═════ Выбранный текст

Это первое в России обращение к хореографическому наследию легендарного танцовщика и балетмейстера, талант которого покорил весь мир, а судьба потрясает воображение. Сегодня про него в нашей стране ставят спектакли, пишут книги (только за несколько лет переведено пять его биографий, а недавно вышел и роман), создают балеты и снимают фильмы. Фестивали, носящие имя танцовщика, ежегодно проходят в Казани и Уфе. К его 80-летию Большой театр выпускает один из самых красивых и скандальных спектаклей за всю свою историю — балет режиссера Кирилла Серебренникова, композитора Ильи Демуцкого и хореографа Юрия Посохова «Нуреев». Но вот Нуреева как хореографа у нас в стране не знают. Между тем его постановки балетов классического наследия — основа мирового балетного репертуара и такого театра, как Парижская опера. Да и вообще Нуреев на Западе считается классиком и фактически создателем этого самого классического репертуара, столь же значимым, как, например, у нас Мариус Петипа.

══════════
═════ Исходные данные

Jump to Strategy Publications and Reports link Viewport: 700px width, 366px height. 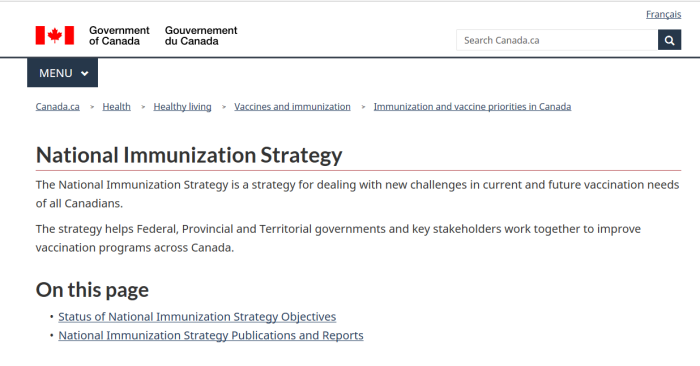(x=211, y=336)
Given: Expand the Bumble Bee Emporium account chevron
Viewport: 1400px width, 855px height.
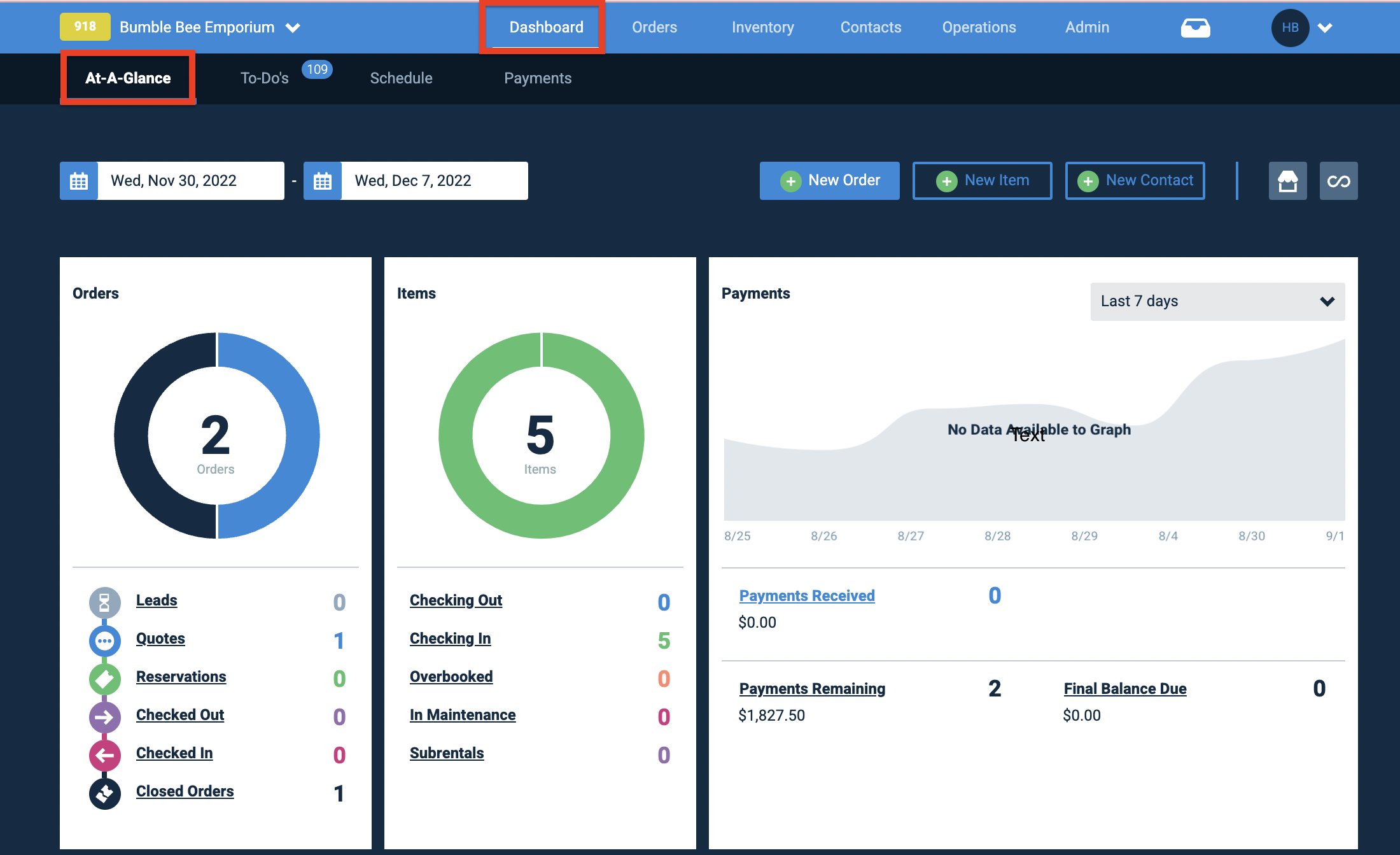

══════════

▶ [Задания]:
A. Почему, судя по тексту о Нурееве, его работа как хореографа важна, хотя в России её не знают? Ответьте в одном-трёх предложениях.
B. Продолжите текст о Нурееве-хореографе после его последнего предложения.

▶ [Ответы к заданиям]:
A. Его постановки балетов классического наследия составляют основу мирового балетного репертуара и репертуара Парижской оперы. На Западе Нуреева считают классиком и фактически создателем этого репертуара, по значимости сравнимым с Мариусом Петипа.

B.
Ученик Нуреева и нынешний худрук балетной труппы Музыкального театра — этуаль Парижской оперы Лоран Илер, благодаря деятельности которого за прошедшие несколько лет МАМТ уверенными темпами становится все более и более по-европейски продвинутой компанией с современным репертуаром, — наконец-таки уравновесил это культивируемое им в театре современное направление масштабной постановкой классического балета. «Дон Кихот», по убеждению Илера, — «лучший балет Нуреева: и по драматургии, и по концепции, и по технике танца». Для француза это не только дань уважения своему учителю и выдающемуся артисту, «но и возможность сделать еще один шаг вперед, познакомить балетную труппу и московского зрителя с новой манерой и техникой танца».
До нуреевского «Дон Кихота» в театре Станиславского почти 40 лет (с июля 1981 года) шел классический «Дон Кихот», основанный на хореографии Александра Горского (в редакции худрука балета этого театра в 70–80-е годы Алексея Чичинадзе), и замена этого любимого в театре спектакля на «самопальную» нуреевскую хореографию вызвала в определенной части балетной труппы раздражение и непонимание. У нас долгое время было принято считать, что попавшие на Запад «перебежчики» в лице Нуреева, Барышникова и Макаровой помнили в классических балетах только партии, которые они исполняли сами, и своевольно заменяли в своих редакциях классическую хореографию на хореографию собственного пошиба, искажая таким образом классическое наследие.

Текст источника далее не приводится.